A new Arizona law makes it illegal to record police if not more than eight feet away.
If a person in Arizona films police encounters with civilians and they are less than eight feet away from the encounter, they may face misdemeanor charges.
Infamously, George Floyd’s murder went viral after bystanders outside of Cup Foods in Minneapolis filmed former officer Derek Chauvin killing Floyd after kneeling on his neck for over nine minutes.
That video spurred protests around the world, demanding an end to police brutality, and what many see as different treatment of Blacks and Whites by some police officers.
Murjani Rawls of The Root wrote, “Since then, certain political representatives like New York [Mayor] Eric Adams have complained about the distance under which citizens can record their interactions with officers. Arizona Gov. Doug Ducey signed a bill on Wednesday that would make bystanders stand a minimum of eight feet away from the action…
“If a police officer gives one verbal warning for someone to move back, they risk being charged with a misdemeanor and incurring fines of up to $500, jail time of up to 30 days, or probation of up to a year.”
Politicians arrived at the eight-foot distance because that is the distance that protestors must stand away from the entrance of abortion clinics.
The exception to the eight-foot rule is when filming on someone’s private property.
If the person recording on private property is authorized to be on that property, they can remain.
Nevertheless, police can require those filming to leave the property if “law enforcement officer determines that the person is interfering in the law enforcement activity.”
Despite the new Arizona law, First Amendment experts say that the new law could violate freedom of speech laws and the right to peaceful assembly, especially when on public property.
“There is zero evidence in the record that this law actually addresses a problem,” said ACLU of Arizona attorney, K.M. Bell. “We are investigating all possible options for addressing this unconstitutional law.”
Bell continued, “This is a content-based restriction, because I can stand three feet from an officer and play Angry Birds, but I can’t stand three feet away and record them.”
He added, “We’re talking about people being in public and a place they have the right to be. We’re not talking about, like somebody breaking into the (National Security Agency).”
Bell said that he believes that it is unlikely that other states will follow Arizona’s lead with the eight-feet rule because of the questions of constitutionality.
Mickey Osterreicher, who serves as general counsel for National Press Photographers Association (NPPA), described the law “unworkable” and “arbitrary” because it does not consider situations like protests.
Osterreicher said, “Giving [police] the authority to tell someone to stop recording is a violation of the First Amendment.”
The NNPA, along with several other organizations and media entities, signed a letter last week asking the governor to veto the bill.
Osterreicher said, “We had hoped to be able to do this the easy way, unfortunately it seems that the state of Arizona has done this the hard way.”

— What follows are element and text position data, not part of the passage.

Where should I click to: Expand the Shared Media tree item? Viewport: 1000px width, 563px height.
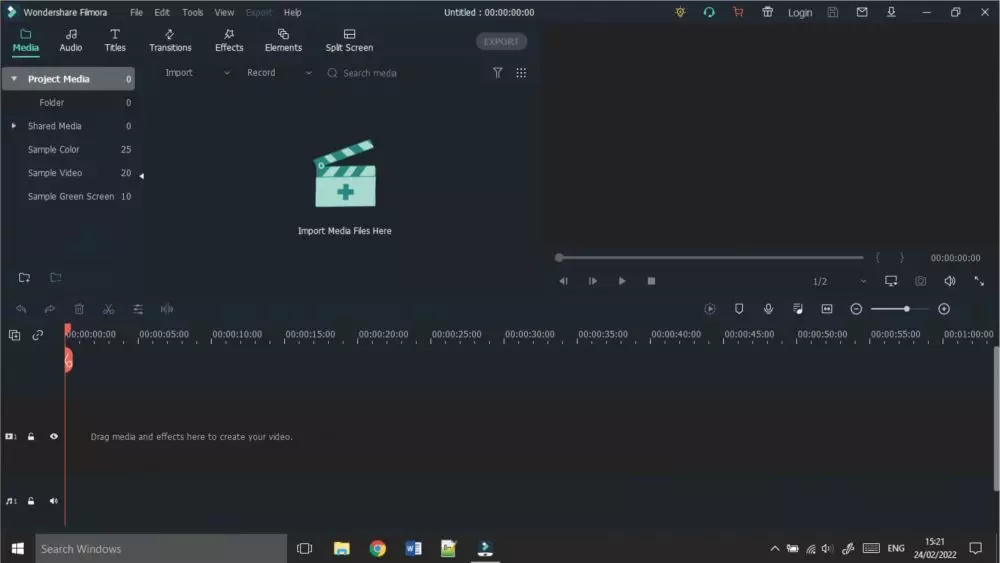tap(14, 126)
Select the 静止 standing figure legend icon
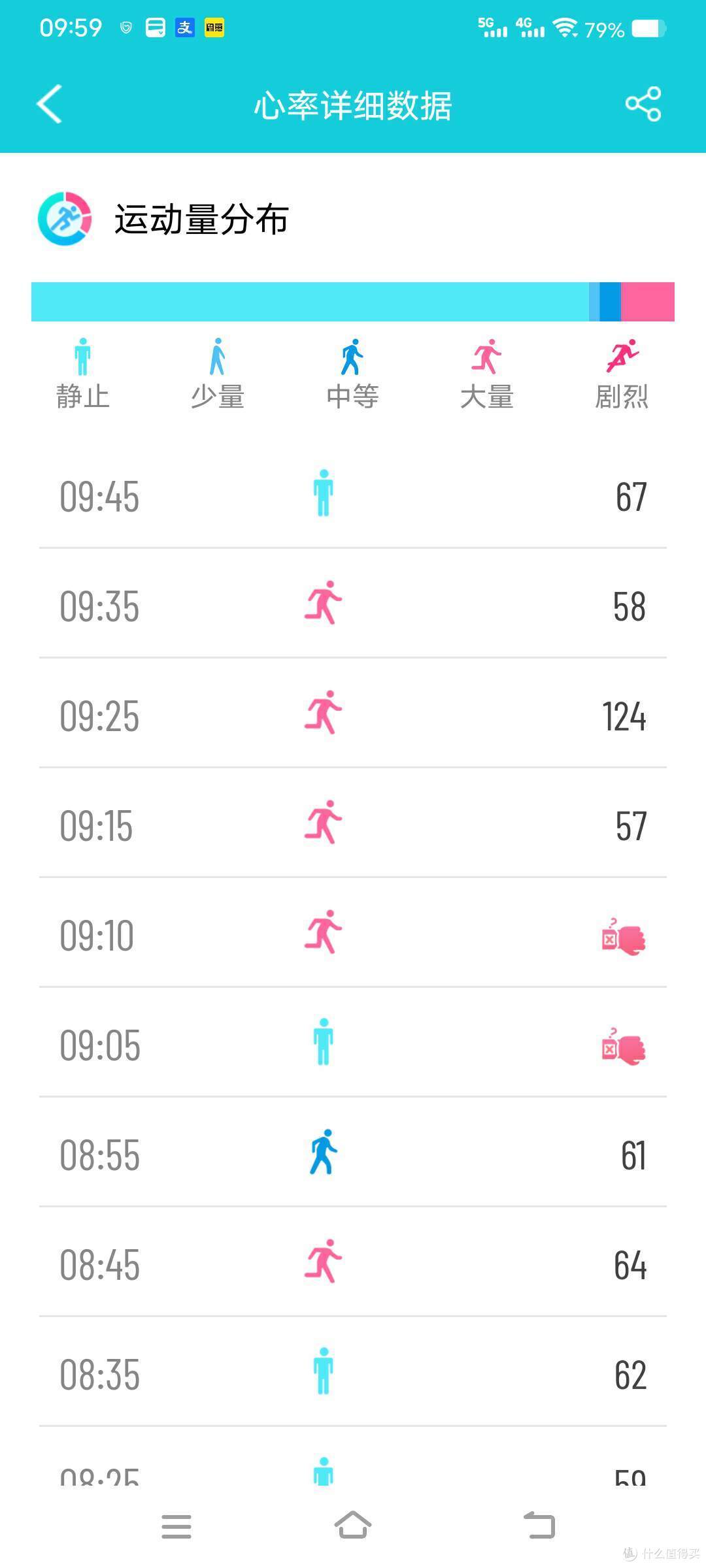Image resolution: width=706 pixels, height=1568 pixels. (x=82, y=357)
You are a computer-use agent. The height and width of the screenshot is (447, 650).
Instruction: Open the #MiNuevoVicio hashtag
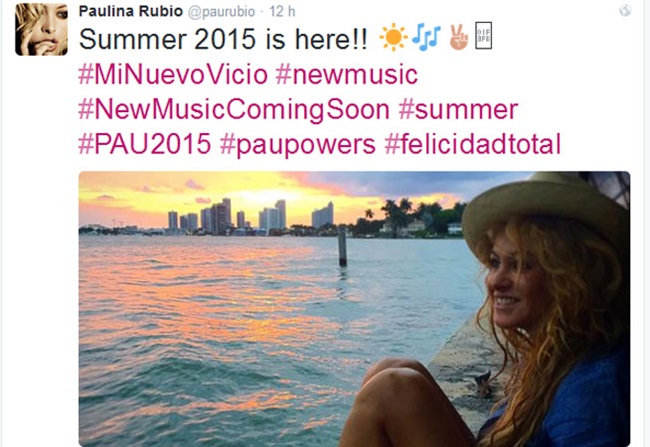pos(173,75)
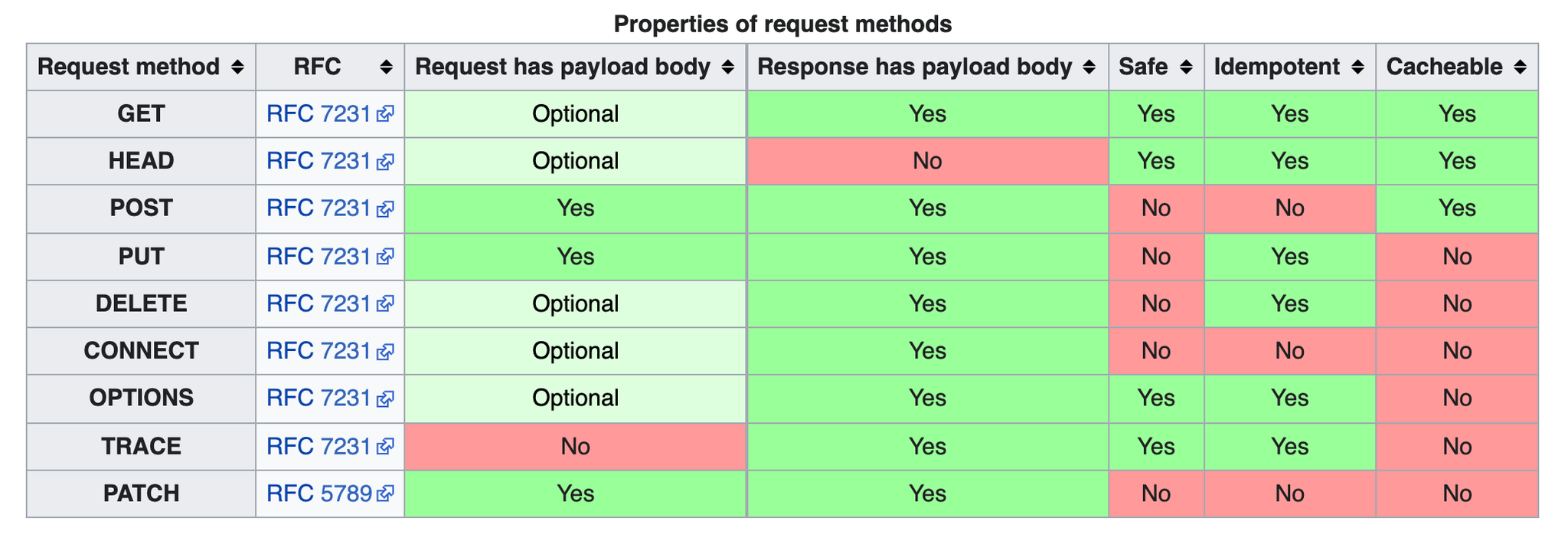This screenshot has height=541, width=1568.
Task: Sort by Response has payload body column
Action: pos(1089,67)
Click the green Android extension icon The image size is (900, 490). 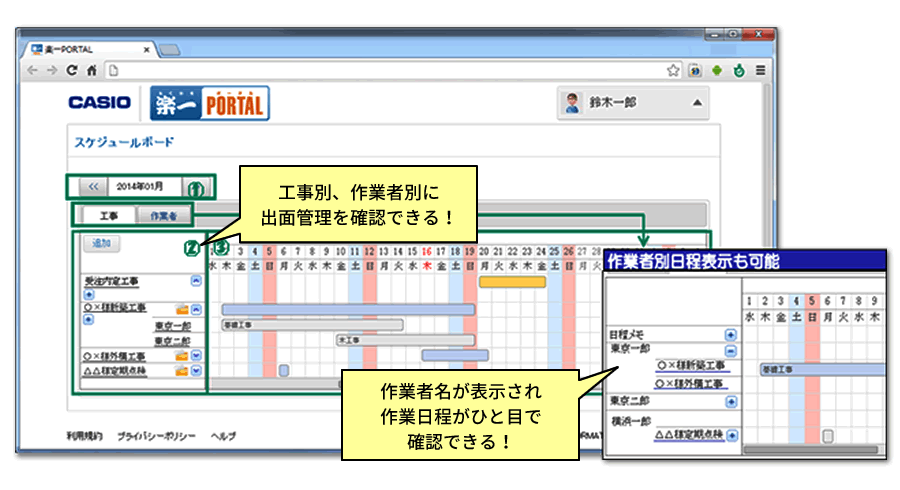click(x=717, y=71)
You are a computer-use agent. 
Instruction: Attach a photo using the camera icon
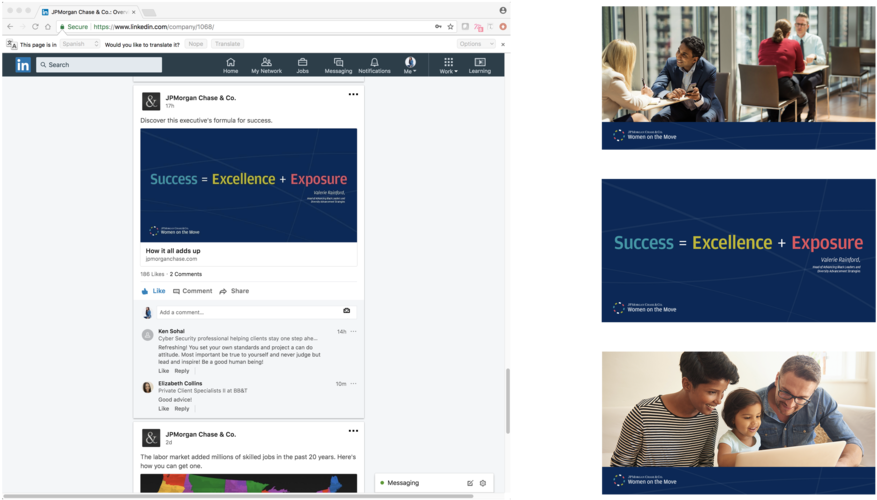click(347, 312)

He added, “What happens when you’re in situations like we saw during all those protests for the past couple of years, where you have multiple people with cameras? We’re not just talking about journalists. And you’ve got multiple police officers. Is everyone going to be running around with a ruler?”

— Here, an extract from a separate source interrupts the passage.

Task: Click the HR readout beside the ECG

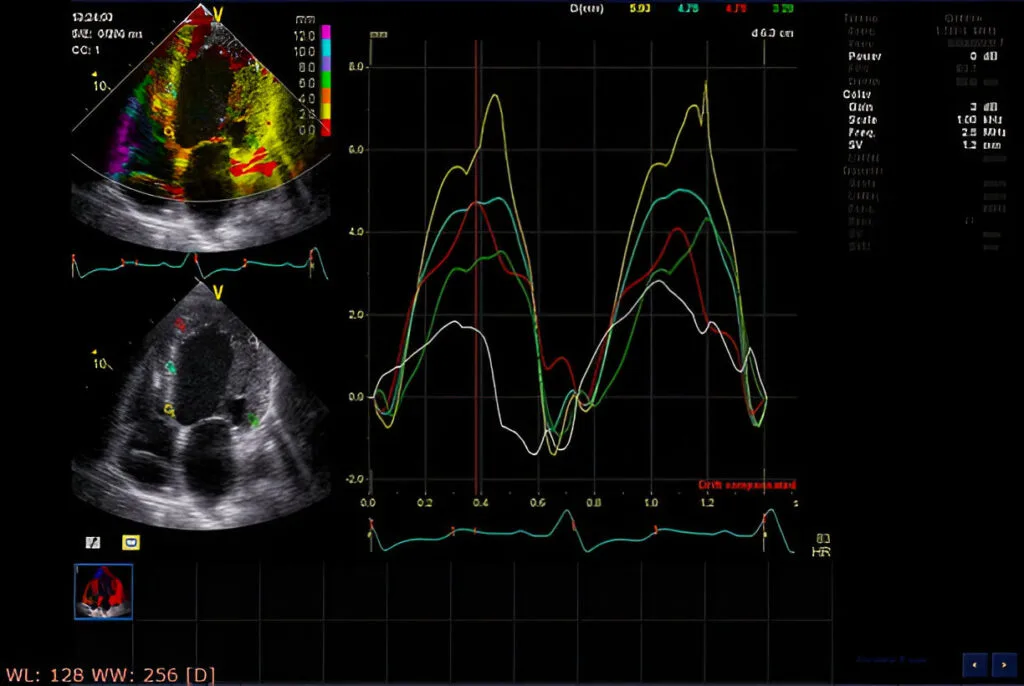Action: [x=823, y=544]
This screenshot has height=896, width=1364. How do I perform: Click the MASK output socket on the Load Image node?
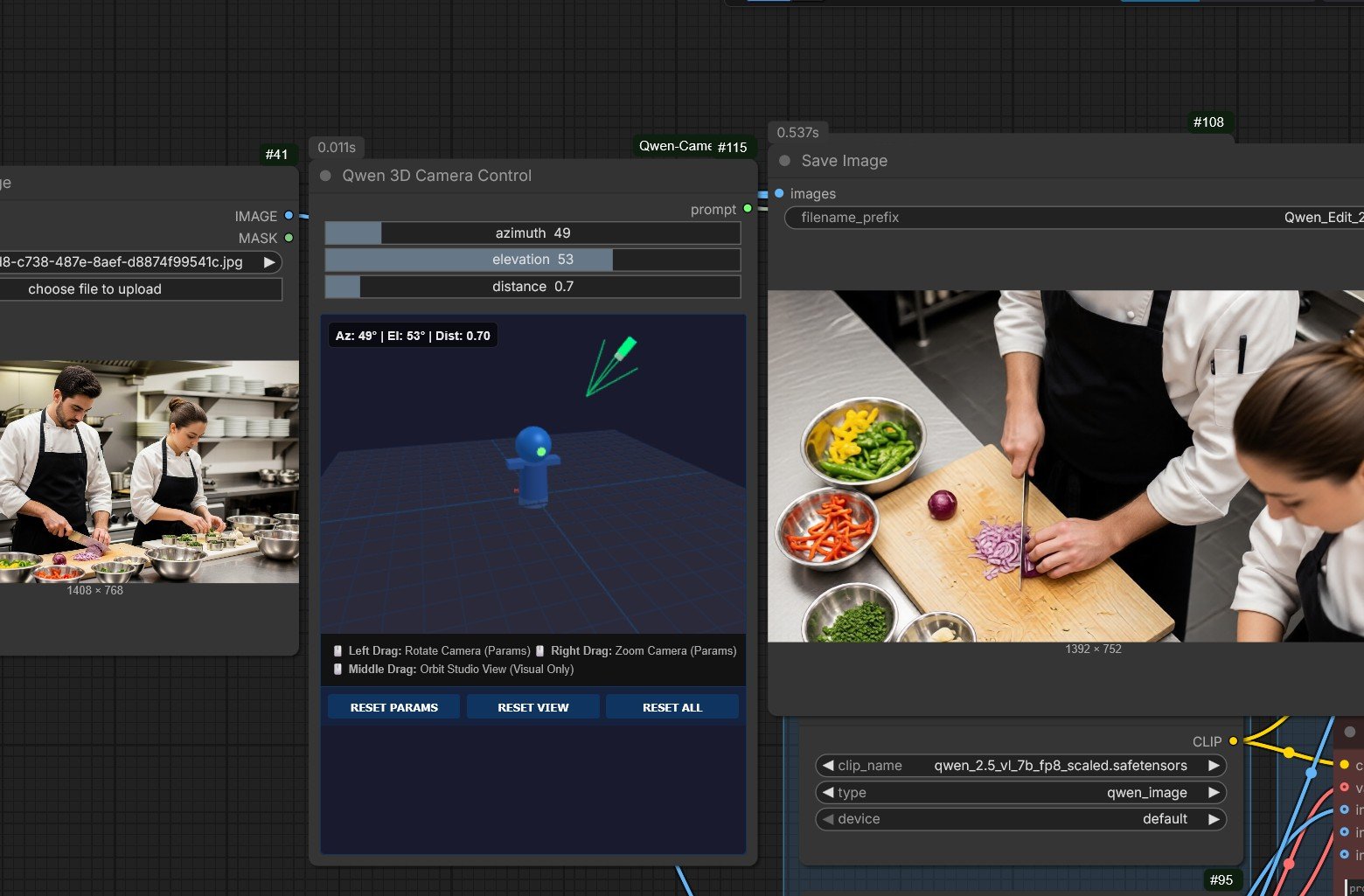tap(289, 238)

Media lawyer Dan Barr of the First Amendment Coalition of Arizona said, “Everyone thought that this bill was dead. It’s crazy that it sprung to life at the end of the session. I think it’s something where, once the law gets challenged, it will fall.”

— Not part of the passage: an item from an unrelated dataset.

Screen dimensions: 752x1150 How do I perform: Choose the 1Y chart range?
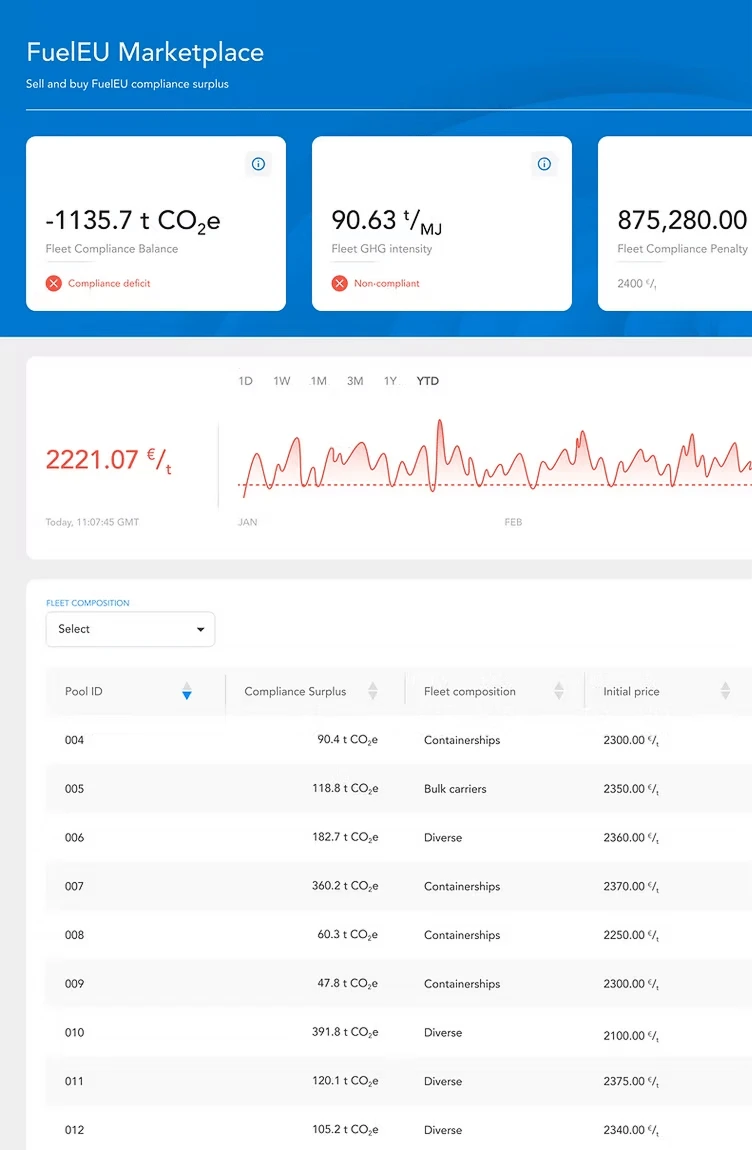[390, 381]
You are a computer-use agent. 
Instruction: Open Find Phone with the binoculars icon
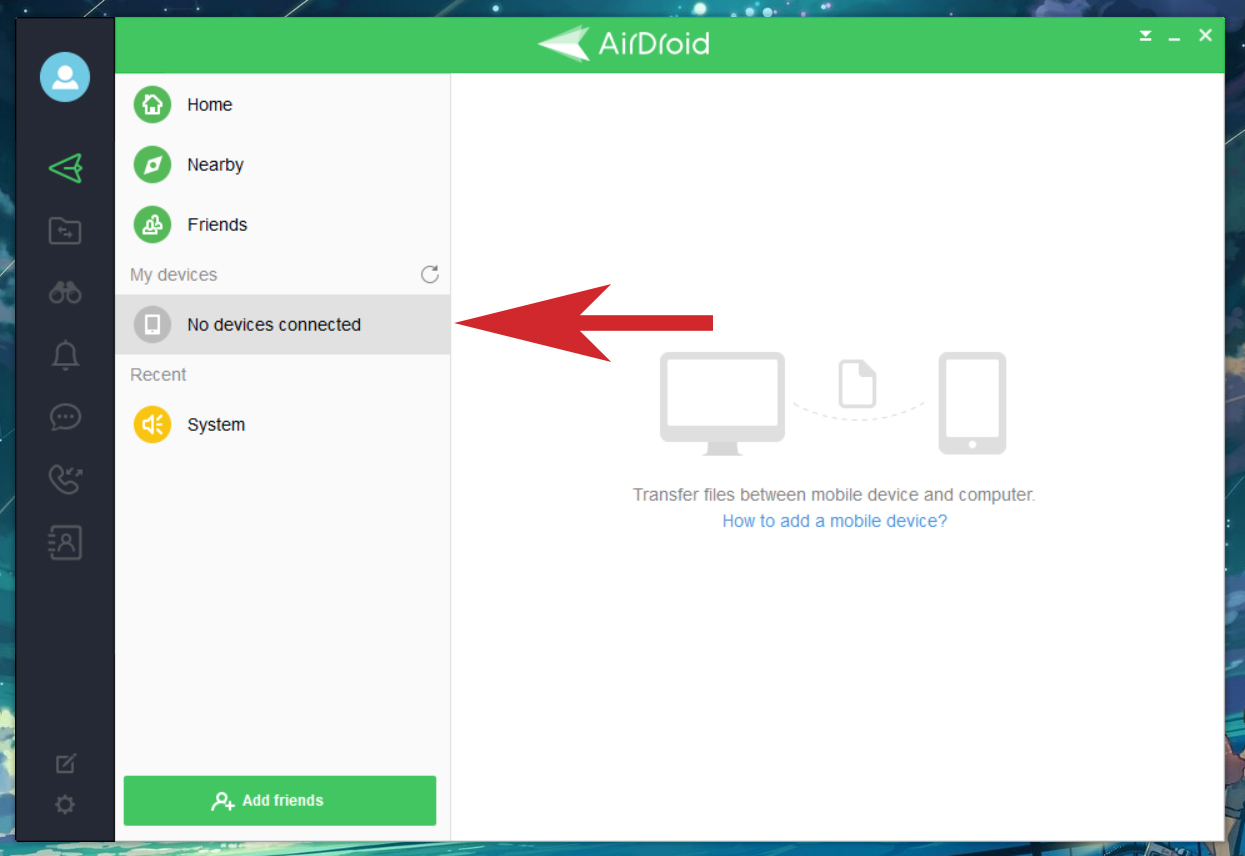64,292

Many say that murderers like Chauvin might get away with murdering unarmed Black Americans if not for recorded video.
However, state Rep. John Kavanagh (R-Ariz.) who sponsored the bill and is a former police officer said that the technological advancements of camera phones will not make it impossible to film police encounters from eight feet or more.
Kavanagh said, “Police officers have no way of knowing whether the person approaching is an innocent bystander or an accomplice of the person they’re arresting who might assault them.
“Consequently, officers become distracted and while turning away from the subject of the encounter, the officers could be assaulted by that subject or that subject could discard evidence or even escape.”
But could the officer still be assaulted from over eight feet away?
The Phoenix police department is now under investigation by the Department of Justice because of allegations that officers used excessive force and abuse when dealing with the homeless population.
Rev. Jarret Maupin, a Phoenix activist, believes the new eight-feet law will diminish police accountability because cell phone videos have exposed instances of police brutality and misconduct over the last few years.
Maupin said, “Proximity is not a luxury in documenting the actions of officers who engage in acts of brutality. Sometimes the victims and the bystanders have no choice but to be within the proximity that the bill now prohibits.”
But Kavanagh said that there needs to be a law on the books that keeps officers protected from people who “either have very poor judgment or sinister motives.”
Kavanagh added, “I’m pleased that a very reasonable law that promotes the safety of police officers and those involved in police stops and bystanders has been signed into law. It promotes everybody’s safety yet still allows people to reasonably videotape police activity as is their right.”